Zittoun R, Jehn U, Fière D, Haanen C, Löwenberg B, Willemze R, Abels J, Bury J, Peetermans M, Hayat M
Service d'Hématologie, Hôtel-Dieu, Paris, France.
Blood. 1989 Mar;73(4):896-906.
The value of a postremission treatment in acute myelogenous leukemia (AML), with alternating combinations of non-cross-resistant drugs, has been prospectively assessed. Of 515 evaluable patients, 347 (67.4%) entered into complete remission (CR), following induction treatment with daunorubicin (DNR), vincristine (VCR), and cytosine arabinoside (ara-C). After one consolidation course, 248 patients were randomized for six courses of intensive maintenance: either repeated treatment with DNR-VCR-ara-C, or alternating treatment where amsacrine (AMSA) was combined with high dose ara-C on cycle 1,3, and 5 and with 5-azacytidine on cycle 2, 4, and 6. Ninety-nine patients were not randomized: 57 were introduced in a bone marrow transplantation (BMT) program, and 42 went off study, mainly for treatment toxicity or refusal. The main prognostic factors for achievement of CR were performance status, cytogenetics, and age, and for the disease-free survival (DFS): age and number of courses to CR. The rate of second remission was fairly high (64%) for patients relapsing off therapy. The DFS appeared identical (median, 53 weeks), in the two randomized arms, the alternating treatment not showing superiority to the repeated one, in spite of an increased toxicity. The median overall survival for patients achieving a CR was 90 weeks. The reason for the failure of alternating maintenance treatment to improve the DFS is probably related to an insufficient dose intensity: five patients who relapsed during maintenance arm B achieved a second CR with a more intensive combination of high-dose ara-C and AMSA. In addition, 60 patients underwent a BMT (43 allogeneic and 17 autologous). The DFS of patients treated with allogeneic BMT tended to be superior to the one obtained with the chemotherapy program. However the overall survival, as well as the event-free survival, seemed equivalent, including patients who relapsed before the planned BMT. Comparisons between allogeneic BMT, autologous BMT, and intensive consolidation during first CR deserve further prospective studies in AML.

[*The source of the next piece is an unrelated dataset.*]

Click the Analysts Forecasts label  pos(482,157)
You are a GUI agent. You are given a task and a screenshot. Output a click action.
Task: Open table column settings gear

对急性髓性白血病(AML)采用非交叉耐药药物交替联合进行缓解后治疗的价值已得到前瞻性评估。在515例可评估患者中,347例(67.4%)在接受柔红霉素(DNR)、长春新碱(VCR)和阿糖胞苷(ara-C)诱导治疗后进入完全缓解(CR)。经过一个巩固疗程后,248例患者被随机分为六个强化维持疗程组:一组为重复使用DNR-VCR-ara-C治疗,另一组为交替治疗组,在第1、3和5周期将安吖啶(AMSA)与大剂量ara-C联合使用,在第2、4和6周期与5-氮杂胞苷联合使用。99例患者未被随机分组:57例进入骨髓移植(BMT)项目,42例退出研究,主要原因是治疗毒性或拒绝治疗。实现CR的主要预后因素为体能状态、细胞遗传学和年龄,无病生存(DFS)的主要预后因素为年龄和达到CR所需的疗程数。治疗后复发患者的第二次缓解率相当高(64%)。在两个随机分组的治疗组中,DFS似乎相同(中位数为53周),交替治疗组尽管毒性增加,但并未显示出优于重复治疗组。达到CR的患者的总生存中位数为90周。交替维持治疗未能改善DFS的原因可能与剂量强度不足有关:在维持治疗组B中复发的5例患者通过大剂量ara-C和AMSA更强化的联合治疗实现了第二次CR。此外,60例患者接受了BMT(43例为异基因移植,17例为自体移植)。接受异基因BMT治疗的患者的DFS往往优于化疗方案组。然而,总生存以及无事件生存似乎相当,包括在计划进行BMT之前复发的患者。在AML中,异基因BMT、自体BMT和首次CR期间的强化巩固治疗之间的比较值得进一步进行前瞻性研究。